Interpolate for all countries Perform the Interpolation on all countries

See documentation in * many models https://r4ds.had.co.nz/many-models.html * blog https://emoriebeck.github.io/R-tutorials/purrr/

forestEU_nested <- forestEU %>%
      # Remove empty area
      filter(!is.na(Area)) %>% 
      group_by(Country) %>%  
      nest() %>% 
      mutate(interpolated = map(data, country_interpolation))

# forestEU_nested %>% unnest(data)
# Unnest the interpolated data to look at it and plotting
forestEU_interpolated <- forestEU_nested %>% unnest(interpolated)

Read many csv

See iris_csv file created in the csv section of this document. Read these csv files into one data frame. Note the Species column has to be present in the csv files, otherwise we would loose that information.

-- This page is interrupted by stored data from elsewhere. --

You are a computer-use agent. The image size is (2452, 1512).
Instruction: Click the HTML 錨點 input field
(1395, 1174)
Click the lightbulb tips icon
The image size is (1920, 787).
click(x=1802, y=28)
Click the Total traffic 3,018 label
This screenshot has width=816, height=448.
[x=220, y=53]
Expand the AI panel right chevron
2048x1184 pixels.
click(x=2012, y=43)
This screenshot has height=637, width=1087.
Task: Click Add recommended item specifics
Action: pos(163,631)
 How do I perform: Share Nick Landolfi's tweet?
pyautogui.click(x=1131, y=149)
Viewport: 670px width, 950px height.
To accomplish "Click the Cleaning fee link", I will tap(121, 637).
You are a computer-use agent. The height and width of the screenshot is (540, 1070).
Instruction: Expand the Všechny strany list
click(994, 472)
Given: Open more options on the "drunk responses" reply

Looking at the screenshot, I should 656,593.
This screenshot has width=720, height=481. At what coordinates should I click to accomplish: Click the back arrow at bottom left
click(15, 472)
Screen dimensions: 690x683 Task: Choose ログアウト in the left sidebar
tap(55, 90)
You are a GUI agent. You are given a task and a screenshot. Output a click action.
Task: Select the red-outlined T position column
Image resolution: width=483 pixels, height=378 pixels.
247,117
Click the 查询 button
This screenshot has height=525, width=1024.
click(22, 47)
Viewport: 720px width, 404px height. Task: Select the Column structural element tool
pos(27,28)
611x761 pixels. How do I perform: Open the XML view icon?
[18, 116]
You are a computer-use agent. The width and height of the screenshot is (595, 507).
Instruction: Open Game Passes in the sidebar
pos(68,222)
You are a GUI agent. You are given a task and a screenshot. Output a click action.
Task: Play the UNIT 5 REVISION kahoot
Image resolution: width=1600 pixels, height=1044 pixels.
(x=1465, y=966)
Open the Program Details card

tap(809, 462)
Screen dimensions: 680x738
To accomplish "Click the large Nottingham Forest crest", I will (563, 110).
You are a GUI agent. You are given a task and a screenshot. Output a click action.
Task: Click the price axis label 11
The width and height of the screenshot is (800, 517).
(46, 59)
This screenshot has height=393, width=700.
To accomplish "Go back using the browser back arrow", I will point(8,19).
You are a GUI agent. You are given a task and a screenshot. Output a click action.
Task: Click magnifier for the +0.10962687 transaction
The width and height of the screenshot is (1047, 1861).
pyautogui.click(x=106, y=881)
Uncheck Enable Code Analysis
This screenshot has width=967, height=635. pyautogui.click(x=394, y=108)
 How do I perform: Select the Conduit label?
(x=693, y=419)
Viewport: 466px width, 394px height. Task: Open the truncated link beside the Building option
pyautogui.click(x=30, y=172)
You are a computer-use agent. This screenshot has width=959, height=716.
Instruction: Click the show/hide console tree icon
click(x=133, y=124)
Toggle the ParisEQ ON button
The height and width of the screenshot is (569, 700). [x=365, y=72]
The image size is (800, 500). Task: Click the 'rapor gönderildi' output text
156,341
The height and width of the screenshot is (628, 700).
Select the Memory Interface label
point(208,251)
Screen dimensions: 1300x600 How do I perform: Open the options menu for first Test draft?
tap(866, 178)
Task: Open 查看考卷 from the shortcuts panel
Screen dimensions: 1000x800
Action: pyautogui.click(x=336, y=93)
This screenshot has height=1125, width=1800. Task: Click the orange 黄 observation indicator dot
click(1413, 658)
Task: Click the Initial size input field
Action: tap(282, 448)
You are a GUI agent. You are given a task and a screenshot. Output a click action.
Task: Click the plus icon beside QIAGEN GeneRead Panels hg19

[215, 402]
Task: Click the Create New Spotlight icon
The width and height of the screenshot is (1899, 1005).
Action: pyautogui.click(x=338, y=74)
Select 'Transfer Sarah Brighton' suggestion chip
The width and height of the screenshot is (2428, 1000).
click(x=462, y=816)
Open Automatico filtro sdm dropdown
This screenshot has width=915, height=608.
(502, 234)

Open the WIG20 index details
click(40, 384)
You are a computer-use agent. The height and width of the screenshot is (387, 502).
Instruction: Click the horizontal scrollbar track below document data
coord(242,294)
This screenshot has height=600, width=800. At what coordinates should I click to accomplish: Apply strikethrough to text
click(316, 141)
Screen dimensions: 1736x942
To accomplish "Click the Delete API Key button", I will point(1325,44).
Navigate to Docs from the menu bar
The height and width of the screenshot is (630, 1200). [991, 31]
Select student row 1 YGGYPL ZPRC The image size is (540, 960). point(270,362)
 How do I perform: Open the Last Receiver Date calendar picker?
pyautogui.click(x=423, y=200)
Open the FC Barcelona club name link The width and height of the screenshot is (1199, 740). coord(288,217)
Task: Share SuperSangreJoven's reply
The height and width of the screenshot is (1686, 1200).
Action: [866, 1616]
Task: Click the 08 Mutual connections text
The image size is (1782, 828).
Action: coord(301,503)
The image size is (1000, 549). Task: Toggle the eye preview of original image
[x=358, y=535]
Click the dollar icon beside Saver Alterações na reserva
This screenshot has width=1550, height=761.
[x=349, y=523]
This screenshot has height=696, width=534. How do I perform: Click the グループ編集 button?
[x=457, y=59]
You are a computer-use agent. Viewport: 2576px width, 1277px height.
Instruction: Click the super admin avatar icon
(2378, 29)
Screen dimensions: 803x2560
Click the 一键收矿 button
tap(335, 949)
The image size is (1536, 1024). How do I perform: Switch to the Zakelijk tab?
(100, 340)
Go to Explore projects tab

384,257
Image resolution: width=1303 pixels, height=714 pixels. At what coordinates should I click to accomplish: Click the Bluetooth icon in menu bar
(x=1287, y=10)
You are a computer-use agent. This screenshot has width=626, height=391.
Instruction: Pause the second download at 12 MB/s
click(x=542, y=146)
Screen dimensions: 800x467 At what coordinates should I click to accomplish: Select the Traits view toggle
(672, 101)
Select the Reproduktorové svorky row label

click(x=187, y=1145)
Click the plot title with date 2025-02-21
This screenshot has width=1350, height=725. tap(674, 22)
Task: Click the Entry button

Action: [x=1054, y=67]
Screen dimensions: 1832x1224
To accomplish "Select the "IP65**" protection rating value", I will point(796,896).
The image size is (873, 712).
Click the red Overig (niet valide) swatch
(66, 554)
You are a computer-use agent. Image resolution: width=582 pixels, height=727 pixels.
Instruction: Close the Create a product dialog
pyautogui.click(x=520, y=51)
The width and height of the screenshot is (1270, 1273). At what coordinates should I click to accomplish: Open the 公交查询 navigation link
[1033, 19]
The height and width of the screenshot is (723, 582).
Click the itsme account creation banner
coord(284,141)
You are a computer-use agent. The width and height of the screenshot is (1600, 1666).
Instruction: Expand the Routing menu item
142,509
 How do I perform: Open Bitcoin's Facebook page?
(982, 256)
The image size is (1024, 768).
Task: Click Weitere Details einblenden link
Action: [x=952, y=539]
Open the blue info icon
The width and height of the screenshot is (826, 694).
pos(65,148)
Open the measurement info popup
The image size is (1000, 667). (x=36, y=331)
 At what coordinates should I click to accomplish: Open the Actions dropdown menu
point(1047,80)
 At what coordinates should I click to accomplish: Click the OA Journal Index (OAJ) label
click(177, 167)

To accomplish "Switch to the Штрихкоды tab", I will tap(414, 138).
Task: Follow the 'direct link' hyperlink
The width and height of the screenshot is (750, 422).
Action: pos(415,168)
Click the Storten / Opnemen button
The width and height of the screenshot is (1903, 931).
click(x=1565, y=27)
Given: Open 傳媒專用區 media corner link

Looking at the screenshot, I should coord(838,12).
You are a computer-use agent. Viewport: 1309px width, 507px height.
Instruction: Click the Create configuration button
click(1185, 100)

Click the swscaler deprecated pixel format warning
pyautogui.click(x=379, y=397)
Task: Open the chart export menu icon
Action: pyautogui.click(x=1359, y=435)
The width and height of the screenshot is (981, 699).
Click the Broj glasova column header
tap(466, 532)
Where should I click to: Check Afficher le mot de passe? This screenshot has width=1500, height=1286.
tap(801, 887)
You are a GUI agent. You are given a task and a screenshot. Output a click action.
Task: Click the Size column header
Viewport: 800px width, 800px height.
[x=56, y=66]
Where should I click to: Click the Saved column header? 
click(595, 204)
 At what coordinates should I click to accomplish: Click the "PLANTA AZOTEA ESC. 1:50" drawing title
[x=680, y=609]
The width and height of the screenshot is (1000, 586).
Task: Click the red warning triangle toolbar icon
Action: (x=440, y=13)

iris_csv <- list.files(data_folder, full.names = TRUE) %>% 
    purrr::map_dfr(read_csv)

Write to many csv

#dir.create("output")
forestEU_nested <- forestEU_nested %>% 
    mutate(filename = paste0("output/", Country, ".csv"),
    wrote_stuff = map2(interpolated, filename, write.csv))

tidy evaluation

scatter_plot <- function(data, x, y) {
    x <- enquo(x)
    y <- enquo(y)
    ggplot(data) + geom_point(aes(!!x, !!y))
}
scatter_plot(mtcars, disp, drat)

Another example use of metaprogramming to change variables

add1000 <- function(dtf, var){
      varright <- enquo(var)
  varleft <- quo_name(enquo(var))
    dtf %>% 
            mutate(!!varleft := 1000 + (!!varright))
}
add1000(iris, Sepal.Length)

Tidy select

Tidy select selection language explains the various selection function such as all_of, contains and starts_with.

library(dplyr)
iris2 <- head(iris, 1)
select(iris2, contains("w")) # Literal string
select(iris2, matches("w")) # Regular expression
select(iris2, starts_with("S"))
select(iris2, all_of(c("Sepal.Length", "Petal.Width")))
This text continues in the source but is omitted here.